Schon gar nicht der Vaterstadt. Je paternalistischer das Modell, desto weniger. Solange es noch posiert. Eine Vaterstadt, die ihre Söhne klaglos verliert. Posthum werden sie dann zu Vätern und beglücken und bedrücken die Nachfolgenden. Manchen zieht es auf vermeintlichen Abwegen wie von Geisterhand nach München. Der Vater aber, das alte Haus, der ganze Komplex, stellt sich heraus, ist niedlich geworden, kindlich beinahe (um nicht zu sagen: lieblich). Was keiner hervorkitzelt, gibt er nicht her. Er muss angeknipst werden.

Thomas Elsners Kontrastmodell lockt den alten Mann aus dem Halbschatten und legt bloß, was der für sich behält.
Ihm gelingt es, das Gewundene, das jedes Bekenntnis zu Lübeck bedroht (und es ist eins), in Konturen zu gießen, ohne die Türme zu schleifen.
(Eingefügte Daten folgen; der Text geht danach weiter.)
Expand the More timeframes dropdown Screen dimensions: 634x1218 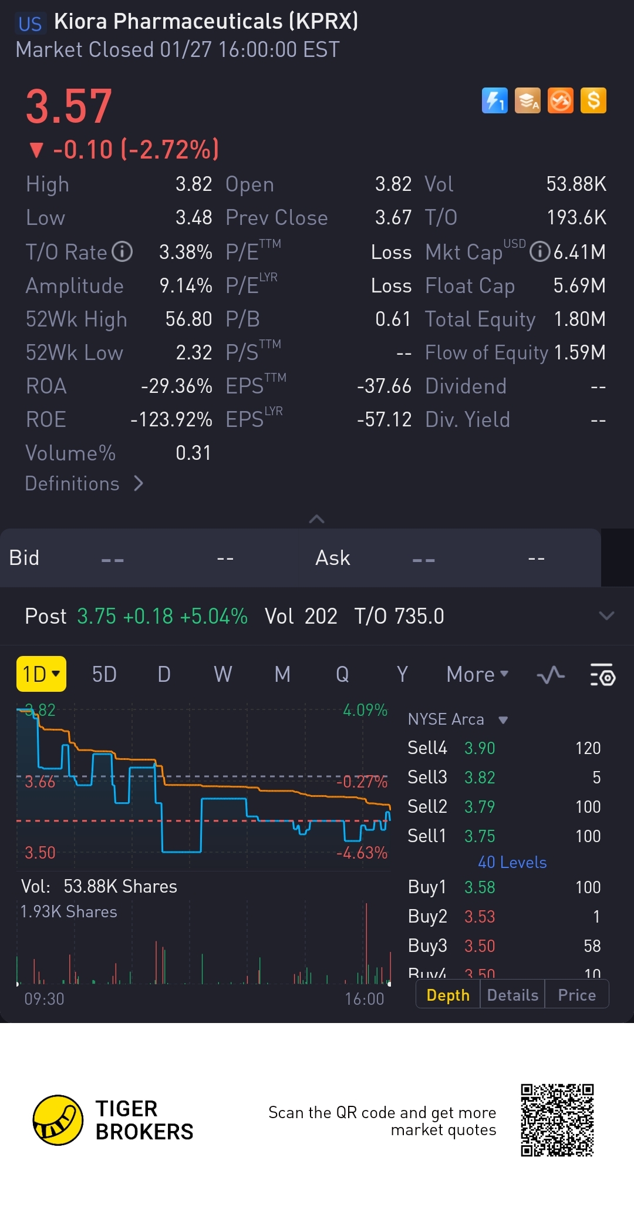pos(477,674)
Manches könnte woanders sein, aber nichts wäre woanders so.

(bb, aus der Begrüßung)


Wir danken Thomas Elsner, Larissa Beham, Karl-Hermann Leukert und nicht zuletzt Ulrich Büning, dem Dielenhausherrn, für den gelungenen Abend, Andreas Elsner für seine schönen Fotos (eines siehe oben).